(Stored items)
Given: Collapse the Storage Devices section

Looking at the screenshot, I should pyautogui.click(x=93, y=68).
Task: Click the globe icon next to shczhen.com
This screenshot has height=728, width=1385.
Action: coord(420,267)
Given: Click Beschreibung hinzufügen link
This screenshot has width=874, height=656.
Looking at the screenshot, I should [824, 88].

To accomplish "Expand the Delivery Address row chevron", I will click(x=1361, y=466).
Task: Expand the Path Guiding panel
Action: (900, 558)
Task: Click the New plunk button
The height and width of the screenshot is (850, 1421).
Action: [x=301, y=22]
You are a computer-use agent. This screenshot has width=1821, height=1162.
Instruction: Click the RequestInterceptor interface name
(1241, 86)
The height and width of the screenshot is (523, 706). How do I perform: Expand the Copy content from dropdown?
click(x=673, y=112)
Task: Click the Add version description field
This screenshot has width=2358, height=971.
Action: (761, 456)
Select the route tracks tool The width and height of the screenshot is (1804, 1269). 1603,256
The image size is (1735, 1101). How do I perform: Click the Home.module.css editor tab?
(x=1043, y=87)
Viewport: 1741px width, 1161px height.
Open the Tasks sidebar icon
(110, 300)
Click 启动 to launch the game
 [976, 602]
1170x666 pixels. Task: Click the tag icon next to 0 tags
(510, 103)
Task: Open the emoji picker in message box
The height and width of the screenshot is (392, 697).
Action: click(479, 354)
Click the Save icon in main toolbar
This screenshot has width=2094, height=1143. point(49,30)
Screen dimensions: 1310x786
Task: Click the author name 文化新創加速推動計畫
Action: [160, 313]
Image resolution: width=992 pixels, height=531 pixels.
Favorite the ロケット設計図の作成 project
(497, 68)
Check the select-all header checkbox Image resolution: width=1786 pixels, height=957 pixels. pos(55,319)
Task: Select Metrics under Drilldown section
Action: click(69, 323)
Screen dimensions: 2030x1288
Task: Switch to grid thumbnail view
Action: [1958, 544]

Task goal: Set down the lines from the one with "1170x666 pixels. Task: Click" through the end of the data above. Keep each exactly as written and add no other line.

Solved problem:
1170x666 pixels. Task: Click the tag icon next to 0 tags
(510, 103)
Task: Open the emoji picker in message box
The height and width of the screenshot is (392, 697).
Action: click(479, 354)
Click the Save icon in main toolbar
This screenshot has width=2094, height=1143. point(49,30)
Screen dimensions: 1310x786
Task: Click the author name 文化新創加速推動計畫
Action: [160, 313]
Image resolution: width=992 pixels, height=531 pixels.
Favorite the ロケット設計図の作成 project
(497, 68)
Check the select-all header checkbox Image resolution: width=1786 pixels, height=957 pixels. pos(55,319)
Task: Select Metrics under Drilldown section
Action: click(69, 323)
Screen dimensions: 2030x1288
Task: Switch to grid thumbnail view
Action: [1958, 544]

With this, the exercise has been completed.